The village sat in a small basin: stone buildings, wooden-framed windows, and along the roadside a row of post-like structures topped with small blue-white light sources, the same color as the deer’s antlers. The air held a faint sweetness, something I couldn’t quite place. I spent a while trying to identify it and eventually decided it was like an underripe Asian pear — present, but not quite there.

Peng Bao found a house that was somewhat larger than the others and gestured for me to go inside. There was a wooden bed, a thick rough-woven blanket, a ceramic basin, and a ceramic jug full of water.

Bare minimum. Still better than the grass.

That evening, Peng Bao brought food — some kind of stewed root vegetables and a dense, hard bread. I didn’t know what any of it was. I ate all of it. He sat in the doorway and watched me eat with an evaluating expression — not hostile, just waiting, like he was waiting to confirm something.

After dinner, I lay on the wooden bed and stared at the ceiling. I held up my phone.

“Jing-Jing. Situation assessment for today.”

“Based on today’s activity log, your estimated survival probability has risen from 34% this morning to 81% at present.”

I blinked.

“Wait. 34%?”

“Correct. When the environment was first detected this morning, probability was calculated based on unfamiliar terrain, language barrier, lack of supplies, and distance to the nearest water source—”

“You had me at a 34% chance of dying and you didn’t say anything?”

“You did not ask.”

I stared at the screen. Five seconds of silence.

“Okay,” I said. “Okay, fair enough. Going forward, please just tell me.”

“Noted. Tomorrow, priority recommendation: resolve the language barrier. Establishing basic communication will effectively reduce the risk level.”

“Good idea. How?”

“Average acquisition time for the common tongue is three to five years, depending on individual language aptitude. It is recommended that you—”
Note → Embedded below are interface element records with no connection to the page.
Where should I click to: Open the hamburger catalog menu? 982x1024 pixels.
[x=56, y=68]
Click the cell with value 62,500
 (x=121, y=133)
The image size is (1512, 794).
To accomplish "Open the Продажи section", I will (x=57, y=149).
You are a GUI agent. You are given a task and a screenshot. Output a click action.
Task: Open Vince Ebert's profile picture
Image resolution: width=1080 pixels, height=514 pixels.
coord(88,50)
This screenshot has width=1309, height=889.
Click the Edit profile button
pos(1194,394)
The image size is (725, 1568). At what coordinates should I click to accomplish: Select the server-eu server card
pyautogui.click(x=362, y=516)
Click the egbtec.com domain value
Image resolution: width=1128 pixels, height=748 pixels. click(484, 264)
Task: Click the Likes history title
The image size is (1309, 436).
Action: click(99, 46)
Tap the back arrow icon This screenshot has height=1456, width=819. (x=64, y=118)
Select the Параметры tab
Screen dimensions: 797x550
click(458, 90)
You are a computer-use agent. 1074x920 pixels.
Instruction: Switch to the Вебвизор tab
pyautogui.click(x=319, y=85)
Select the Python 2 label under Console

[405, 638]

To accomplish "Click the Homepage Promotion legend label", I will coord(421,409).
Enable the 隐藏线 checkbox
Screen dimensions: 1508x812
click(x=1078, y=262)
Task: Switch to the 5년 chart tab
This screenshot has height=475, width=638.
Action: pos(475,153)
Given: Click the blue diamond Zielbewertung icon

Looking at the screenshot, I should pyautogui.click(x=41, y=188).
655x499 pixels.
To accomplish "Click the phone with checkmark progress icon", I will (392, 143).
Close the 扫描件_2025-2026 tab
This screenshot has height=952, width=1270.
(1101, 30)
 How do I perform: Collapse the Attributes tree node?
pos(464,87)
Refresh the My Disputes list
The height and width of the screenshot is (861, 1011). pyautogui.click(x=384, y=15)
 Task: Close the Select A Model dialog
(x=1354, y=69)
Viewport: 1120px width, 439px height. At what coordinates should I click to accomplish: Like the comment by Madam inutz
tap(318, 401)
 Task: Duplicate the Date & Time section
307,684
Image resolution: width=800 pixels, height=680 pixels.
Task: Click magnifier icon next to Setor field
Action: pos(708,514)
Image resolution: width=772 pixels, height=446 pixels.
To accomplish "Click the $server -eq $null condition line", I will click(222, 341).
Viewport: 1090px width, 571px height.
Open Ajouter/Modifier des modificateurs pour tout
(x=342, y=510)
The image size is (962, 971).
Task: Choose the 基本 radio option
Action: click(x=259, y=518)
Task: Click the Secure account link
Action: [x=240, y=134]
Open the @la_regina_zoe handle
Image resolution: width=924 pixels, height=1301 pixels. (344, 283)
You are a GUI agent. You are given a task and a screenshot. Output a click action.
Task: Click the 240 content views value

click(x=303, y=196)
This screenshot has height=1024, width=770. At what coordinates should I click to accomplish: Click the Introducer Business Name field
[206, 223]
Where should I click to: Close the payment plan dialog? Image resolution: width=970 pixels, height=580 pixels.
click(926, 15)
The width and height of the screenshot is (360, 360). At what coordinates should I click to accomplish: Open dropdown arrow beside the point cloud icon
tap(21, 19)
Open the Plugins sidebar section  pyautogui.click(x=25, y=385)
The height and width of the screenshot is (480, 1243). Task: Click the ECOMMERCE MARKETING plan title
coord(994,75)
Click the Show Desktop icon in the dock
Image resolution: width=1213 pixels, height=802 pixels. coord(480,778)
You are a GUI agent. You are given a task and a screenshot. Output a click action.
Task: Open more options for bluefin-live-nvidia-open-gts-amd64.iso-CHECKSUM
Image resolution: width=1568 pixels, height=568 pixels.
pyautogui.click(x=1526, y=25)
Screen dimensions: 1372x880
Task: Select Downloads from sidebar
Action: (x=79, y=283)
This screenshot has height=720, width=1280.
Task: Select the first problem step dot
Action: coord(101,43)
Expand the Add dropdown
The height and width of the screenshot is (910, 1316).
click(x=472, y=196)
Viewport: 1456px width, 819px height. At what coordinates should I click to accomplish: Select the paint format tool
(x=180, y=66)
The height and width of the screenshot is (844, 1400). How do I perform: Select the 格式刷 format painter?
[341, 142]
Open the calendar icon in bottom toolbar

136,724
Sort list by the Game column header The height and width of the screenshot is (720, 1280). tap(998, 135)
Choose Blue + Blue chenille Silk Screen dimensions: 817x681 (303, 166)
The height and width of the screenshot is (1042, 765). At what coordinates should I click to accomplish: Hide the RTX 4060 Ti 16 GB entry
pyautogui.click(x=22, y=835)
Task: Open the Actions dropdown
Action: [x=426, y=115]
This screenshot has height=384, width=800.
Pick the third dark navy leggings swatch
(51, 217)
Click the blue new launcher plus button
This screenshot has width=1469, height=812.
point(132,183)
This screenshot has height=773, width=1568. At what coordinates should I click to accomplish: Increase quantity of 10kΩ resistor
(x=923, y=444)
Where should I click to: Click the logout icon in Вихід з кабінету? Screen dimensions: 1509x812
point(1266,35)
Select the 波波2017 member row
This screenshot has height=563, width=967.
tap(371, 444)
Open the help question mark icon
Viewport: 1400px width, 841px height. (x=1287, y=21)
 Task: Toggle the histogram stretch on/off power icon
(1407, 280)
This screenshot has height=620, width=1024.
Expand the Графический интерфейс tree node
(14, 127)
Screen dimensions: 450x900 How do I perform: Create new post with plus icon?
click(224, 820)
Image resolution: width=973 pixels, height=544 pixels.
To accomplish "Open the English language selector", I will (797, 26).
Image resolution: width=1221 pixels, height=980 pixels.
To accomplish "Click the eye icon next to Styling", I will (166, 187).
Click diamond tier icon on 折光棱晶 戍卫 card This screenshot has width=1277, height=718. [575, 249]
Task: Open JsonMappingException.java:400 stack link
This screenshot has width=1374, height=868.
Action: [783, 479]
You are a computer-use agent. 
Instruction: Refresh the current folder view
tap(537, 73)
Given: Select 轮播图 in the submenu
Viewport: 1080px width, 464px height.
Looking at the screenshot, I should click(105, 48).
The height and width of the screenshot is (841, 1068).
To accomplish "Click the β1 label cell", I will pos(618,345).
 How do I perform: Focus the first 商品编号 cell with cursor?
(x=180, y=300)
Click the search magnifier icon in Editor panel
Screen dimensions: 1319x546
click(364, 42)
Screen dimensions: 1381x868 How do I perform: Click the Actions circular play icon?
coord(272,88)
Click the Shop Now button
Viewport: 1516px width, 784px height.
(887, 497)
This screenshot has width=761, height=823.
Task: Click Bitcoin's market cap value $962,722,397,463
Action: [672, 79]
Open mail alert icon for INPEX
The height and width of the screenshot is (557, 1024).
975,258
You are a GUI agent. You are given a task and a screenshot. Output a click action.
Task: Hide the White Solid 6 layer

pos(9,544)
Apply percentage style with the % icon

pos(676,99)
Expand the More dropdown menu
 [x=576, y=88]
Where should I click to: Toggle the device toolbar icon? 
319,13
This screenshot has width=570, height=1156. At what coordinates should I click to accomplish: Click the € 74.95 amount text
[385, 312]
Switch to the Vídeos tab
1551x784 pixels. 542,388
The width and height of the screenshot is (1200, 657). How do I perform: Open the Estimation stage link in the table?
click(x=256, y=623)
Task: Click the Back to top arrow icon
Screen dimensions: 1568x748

I set the phone down on my chest and stared at the wooden beams overhead.

Three to five years. Great.

I switched off Jing-Jing’s voice and let my eyes adjust to the dark. The window had no glass — just open air, and through it I could see the night sky. More stars than I’d ever seen over Taiwan, the density almost absurd, like someone had turned up the resolution by a factor of two. Out in the distance, the great tree’s faint blue glow was brighter in the darkness, pulsing slowly — like breathing, or like a heartbeat.

I picked up the phone and checked the battery: 22%.

This thing was my only translator, encyclopedia, and something approaching a therapist in this world. I was going to keep it alive as long as I possibly could.

But before I put it down, I thought back to the walk into the village. Peng Bao had kept glancing at me — at the phone, specifically — with an expression that didn’t quite sit right. He hadn’t looked like someone encountering something completely new. He’d looked like something else.

I was too tired to figure out what.

I closed my eyes, tucked the phone under my hoodie, pulled the blanket up, and listened to the distant water through the open window. I thought about Jing-Jing saying “three to five years” in that completely flat voice, the same voice it uses to report tomorrow’s weather.

The last thing on my mind before I fell asleep was not why am I here and not how do I get back.

It was: 22%. Can’t let it keep dropping.